▶ _TASK DESCRIPTION_: Provide an exact copy of the lines from the beginning of the records through the line that includes "Open Advanced system", and of no others.

▶ _ENTRIES SHOWN_:
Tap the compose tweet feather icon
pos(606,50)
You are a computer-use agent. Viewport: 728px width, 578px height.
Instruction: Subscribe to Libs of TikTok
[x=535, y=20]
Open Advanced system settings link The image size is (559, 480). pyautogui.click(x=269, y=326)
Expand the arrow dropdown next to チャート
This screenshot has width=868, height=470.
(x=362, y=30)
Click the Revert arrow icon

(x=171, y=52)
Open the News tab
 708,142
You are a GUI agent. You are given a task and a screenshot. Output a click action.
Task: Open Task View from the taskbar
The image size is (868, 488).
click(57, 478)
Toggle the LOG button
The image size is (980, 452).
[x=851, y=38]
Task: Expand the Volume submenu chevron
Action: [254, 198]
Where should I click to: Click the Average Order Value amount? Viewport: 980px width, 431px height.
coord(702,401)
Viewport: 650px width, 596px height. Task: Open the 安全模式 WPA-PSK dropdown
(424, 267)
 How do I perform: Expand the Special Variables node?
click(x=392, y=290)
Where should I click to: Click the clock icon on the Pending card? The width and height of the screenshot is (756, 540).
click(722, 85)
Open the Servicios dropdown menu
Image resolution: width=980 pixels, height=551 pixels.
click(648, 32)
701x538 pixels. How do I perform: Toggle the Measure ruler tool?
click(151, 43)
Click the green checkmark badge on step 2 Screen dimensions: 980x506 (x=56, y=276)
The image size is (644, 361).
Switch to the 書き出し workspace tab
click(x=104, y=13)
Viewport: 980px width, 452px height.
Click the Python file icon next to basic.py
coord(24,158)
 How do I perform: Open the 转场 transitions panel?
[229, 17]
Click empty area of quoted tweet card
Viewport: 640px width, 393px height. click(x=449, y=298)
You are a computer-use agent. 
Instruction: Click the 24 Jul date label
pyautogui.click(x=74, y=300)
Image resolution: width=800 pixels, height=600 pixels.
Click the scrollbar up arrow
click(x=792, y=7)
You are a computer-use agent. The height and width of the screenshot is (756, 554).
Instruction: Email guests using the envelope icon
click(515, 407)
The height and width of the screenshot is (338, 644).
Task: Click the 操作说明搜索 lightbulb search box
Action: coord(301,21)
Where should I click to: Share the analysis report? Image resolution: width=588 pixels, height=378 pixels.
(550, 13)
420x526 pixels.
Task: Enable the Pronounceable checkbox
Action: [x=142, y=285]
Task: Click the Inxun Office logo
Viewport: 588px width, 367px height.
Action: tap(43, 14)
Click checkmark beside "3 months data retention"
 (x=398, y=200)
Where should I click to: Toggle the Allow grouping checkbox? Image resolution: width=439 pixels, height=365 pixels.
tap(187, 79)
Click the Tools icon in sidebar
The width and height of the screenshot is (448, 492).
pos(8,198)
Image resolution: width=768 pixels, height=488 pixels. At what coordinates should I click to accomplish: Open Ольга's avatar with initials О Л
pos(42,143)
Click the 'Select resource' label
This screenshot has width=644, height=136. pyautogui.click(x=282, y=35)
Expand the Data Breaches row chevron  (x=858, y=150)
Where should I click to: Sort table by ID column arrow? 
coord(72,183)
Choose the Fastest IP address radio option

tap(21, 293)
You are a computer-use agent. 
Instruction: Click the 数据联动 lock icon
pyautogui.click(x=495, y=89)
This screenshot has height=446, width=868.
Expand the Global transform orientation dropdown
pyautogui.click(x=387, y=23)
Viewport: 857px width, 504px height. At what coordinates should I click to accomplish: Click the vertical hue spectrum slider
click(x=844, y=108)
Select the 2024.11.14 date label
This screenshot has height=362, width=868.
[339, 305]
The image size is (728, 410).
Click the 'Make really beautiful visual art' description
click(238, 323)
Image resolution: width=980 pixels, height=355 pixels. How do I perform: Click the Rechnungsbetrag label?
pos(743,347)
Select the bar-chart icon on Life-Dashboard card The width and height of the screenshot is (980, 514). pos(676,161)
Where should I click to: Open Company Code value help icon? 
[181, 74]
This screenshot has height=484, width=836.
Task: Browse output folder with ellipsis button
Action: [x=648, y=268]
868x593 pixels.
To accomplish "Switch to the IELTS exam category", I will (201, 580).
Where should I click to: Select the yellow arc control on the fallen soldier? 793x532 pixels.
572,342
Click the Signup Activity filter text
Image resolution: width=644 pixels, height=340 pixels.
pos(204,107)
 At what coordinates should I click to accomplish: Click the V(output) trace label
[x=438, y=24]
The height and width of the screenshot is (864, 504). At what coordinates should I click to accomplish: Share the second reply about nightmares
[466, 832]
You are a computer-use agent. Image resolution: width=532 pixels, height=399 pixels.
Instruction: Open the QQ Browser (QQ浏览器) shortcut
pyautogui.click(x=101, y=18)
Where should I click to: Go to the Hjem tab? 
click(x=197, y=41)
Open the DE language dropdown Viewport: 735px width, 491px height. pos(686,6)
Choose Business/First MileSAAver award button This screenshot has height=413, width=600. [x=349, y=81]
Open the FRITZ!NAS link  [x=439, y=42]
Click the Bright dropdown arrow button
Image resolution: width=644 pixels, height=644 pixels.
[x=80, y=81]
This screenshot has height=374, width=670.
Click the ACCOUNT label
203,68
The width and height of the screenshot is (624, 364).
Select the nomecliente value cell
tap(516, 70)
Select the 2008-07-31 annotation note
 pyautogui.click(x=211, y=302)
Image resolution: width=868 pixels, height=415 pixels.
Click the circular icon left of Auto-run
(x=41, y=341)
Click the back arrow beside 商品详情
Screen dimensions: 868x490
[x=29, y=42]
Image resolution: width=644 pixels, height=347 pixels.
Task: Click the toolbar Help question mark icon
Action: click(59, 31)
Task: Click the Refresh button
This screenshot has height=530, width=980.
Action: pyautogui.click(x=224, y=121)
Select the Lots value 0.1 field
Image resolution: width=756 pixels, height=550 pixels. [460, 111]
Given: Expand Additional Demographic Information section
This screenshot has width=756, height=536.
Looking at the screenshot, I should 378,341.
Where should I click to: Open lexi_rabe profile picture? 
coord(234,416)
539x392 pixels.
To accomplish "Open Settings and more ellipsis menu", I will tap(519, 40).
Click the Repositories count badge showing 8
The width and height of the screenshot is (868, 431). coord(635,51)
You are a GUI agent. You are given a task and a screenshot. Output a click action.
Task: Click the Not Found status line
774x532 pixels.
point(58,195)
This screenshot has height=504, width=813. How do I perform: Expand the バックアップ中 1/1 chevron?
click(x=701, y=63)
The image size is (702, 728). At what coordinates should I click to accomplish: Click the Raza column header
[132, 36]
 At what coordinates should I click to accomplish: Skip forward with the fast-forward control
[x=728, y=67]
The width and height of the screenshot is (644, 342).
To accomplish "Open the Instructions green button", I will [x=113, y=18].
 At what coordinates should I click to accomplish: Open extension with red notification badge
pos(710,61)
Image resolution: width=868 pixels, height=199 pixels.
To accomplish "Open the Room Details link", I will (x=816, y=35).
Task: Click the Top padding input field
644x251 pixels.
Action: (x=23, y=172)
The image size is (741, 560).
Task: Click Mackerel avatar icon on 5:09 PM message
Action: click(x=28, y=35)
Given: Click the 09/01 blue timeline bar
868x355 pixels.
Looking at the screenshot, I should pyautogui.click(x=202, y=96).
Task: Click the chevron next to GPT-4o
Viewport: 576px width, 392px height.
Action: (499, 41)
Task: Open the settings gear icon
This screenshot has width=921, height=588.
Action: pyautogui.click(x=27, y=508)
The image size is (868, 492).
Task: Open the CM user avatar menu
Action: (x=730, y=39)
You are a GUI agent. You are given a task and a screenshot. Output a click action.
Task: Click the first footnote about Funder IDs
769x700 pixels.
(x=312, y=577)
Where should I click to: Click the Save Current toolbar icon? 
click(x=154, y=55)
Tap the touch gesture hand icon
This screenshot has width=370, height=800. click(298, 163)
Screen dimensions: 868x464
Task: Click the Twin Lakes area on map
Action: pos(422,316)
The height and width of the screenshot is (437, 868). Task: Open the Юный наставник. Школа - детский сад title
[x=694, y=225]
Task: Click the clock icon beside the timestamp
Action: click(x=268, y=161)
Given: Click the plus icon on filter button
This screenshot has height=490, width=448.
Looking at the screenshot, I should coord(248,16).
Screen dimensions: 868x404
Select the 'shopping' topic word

▶ _RESULT_:
Tap the compose tweet feather icon
pos(606,50)
You are a computer-use agent. Viewport: 728px width, 578px height.
Instruction: Subscribe to Libs of TikTok
[x=535, y=20]
Open Advanced system settings link The image size is (559, 480). pyautogui.click(x=269, y=326)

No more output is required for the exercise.